- **To do**
Your reply should be made up of every line in the records below that holds the string "accomplish".

(Data items)

▬▬▬▬▬▬▬▬▬▬

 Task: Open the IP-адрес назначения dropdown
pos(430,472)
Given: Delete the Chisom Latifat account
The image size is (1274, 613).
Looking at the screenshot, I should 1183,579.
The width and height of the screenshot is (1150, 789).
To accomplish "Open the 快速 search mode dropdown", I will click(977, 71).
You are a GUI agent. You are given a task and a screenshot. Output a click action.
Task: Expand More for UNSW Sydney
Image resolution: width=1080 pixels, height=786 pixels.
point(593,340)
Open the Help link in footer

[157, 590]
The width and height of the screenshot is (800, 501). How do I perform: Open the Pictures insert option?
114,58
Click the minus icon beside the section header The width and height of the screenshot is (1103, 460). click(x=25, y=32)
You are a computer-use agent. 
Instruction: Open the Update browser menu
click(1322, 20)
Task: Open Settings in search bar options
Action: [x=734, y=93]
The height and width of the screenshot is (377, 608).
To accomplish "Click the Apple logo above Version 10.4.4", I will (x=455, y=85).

▬▬▬▬▬▬▬▬▬▬

- **Answer to this problem**
To accomplish "Open the 快速 search mode dropdown", I will click(977, 71).
To accomplish "Click the Apple logo above Version 10.4.4", I will (x=455, y=85).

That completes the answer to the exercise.